● **What is being asked**
All lines from the one containing "Viewport: 1389px width, 868px height." to the end of the data below are to be returned exactly, both ends included, with nothing added.

● **Records for the task**
——

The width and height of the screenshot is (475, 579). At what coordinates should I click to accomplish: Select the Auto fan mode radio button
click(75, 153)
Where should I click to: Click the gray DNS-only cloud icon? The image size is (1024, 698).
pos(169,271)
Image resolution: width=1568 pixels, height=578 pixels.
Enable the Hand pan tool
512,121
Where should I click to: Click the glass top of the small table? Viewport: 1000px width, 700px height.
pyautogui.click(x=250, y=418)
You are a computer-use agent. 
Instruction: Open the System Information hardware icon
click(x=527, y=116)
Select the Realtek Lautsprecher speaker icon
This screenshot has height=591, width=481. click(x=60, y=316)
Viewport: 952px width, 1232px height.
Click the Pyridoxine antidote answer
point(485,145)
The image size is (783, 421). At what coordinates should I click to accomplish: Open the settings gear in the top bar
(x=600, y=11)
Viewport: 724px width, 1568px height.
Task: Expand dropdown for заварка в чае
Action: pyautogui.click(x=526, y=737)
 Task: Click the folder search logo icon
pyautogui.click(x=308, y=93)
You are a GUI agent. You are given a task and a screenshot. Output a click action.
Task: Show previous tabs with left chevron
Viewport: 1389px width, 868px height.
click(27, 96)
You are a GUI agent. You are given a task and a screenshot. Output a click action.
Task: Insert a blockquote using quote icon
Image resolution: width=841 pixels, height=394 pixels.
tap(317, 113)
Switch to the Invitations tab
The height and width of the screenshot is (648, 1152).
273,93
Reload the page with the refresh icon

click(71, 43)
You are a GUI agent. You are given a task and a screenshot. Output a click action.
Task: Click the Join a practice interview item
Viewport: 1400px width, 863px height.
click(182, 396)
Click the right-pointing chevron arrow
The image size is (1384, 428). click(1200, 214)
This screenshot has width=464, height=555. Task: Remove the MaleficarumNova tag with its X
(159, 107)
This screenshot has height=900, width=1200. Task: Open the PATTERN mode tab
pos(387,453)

——

● **Solution**
Viewport: 1389px width, 868px height.
click(27, 96)
You are a GUI agent. You are given a task and a screenshot. Output a click action.
Task: Insert a blockquote using quote icon
Image resolution: width=841 pixels, height=394 pixels.
tap(317, 113)
Switch to the Invitations tab
The height and width of the screenshot is (648, 1152).
273,93
Reload the page with the refresh icon

click(71, 43)
You are a GUI agent. You are given a task and a screenshot. Output a click action.
Task: Click the Join a practice interview item
Viewport: 1400px width, 863px height.
click(182, 396)
Click the right-pointing chevron arrow
The image size is (1384, 428). click(1200, 214)
This screenshot has width=464, height=555. Task: Remove the MaleficarumNova tag with its X
(159, 107)
This screenshot has height=900, width=1200. Task: Open the PATTERN mode tab
pos(387,453)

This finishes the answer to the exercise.